## Task to carry out
Could you give the rows from the line with "The width and" to the line with "Action: [x=50, y=773]" again, switching "watermark" to "banner" and changing nothing else?

## Input records
· · · ·
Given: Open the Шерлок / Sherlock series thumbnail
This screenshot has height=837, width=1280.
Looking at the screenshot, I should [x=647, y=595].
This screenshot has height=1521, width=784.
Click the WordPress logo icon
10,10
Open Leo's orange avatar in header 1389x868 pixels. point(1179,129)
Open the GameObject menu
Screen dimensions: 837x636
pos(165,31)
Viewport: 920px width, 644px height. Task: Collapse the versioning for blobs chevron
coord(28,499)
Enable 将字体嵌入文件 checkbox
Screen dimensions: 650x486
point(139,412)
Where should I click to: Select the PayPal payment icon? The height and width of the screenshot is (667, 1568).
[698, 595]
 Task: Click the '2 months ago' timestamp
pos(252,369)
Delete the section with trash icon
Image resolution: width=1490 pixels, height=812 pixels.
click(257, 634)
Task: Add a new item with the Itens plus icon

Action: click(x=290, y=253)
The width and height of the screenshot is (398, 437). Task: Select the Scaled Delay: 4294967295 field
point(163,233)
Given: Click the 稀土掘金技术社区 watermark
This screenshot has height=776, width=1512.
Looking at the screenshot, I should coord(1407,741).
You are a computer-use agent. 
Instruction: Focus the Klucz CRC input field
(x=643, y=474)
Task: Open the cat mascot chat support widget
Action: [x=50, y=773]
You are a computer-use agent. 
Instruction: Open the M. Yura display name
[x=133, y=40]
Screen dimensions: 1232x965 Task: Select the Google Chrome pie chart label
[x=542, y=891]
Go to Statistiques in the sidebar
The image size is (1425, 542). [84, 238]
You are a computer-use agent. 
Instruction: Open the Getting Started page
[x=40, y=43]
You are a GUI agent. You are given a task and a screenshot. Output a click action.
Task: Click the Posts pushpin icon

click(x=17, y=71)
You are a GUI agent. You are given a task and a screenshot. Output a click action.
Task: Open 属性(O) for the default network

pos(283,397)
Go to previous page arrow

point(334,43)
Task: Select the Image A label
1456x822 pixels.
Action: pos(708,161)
· · · ·
## Output of the task
The width and height of the screenshot is (398, 437). Task: Select the Scaled Delay: 4294967295 field
point(163,233)
Given: Click the 稀土掘金技术社区 banner
This screenshot has height=776, width=1512.
Looking at the screenshot, I should coord(1407,741).
You are a computer-use agent. 
Instruction: Focus the Klucz CRC input field
(x=643, y=474)
Task: Open the cat mascot chat support widget
Action: [x=50, y=773]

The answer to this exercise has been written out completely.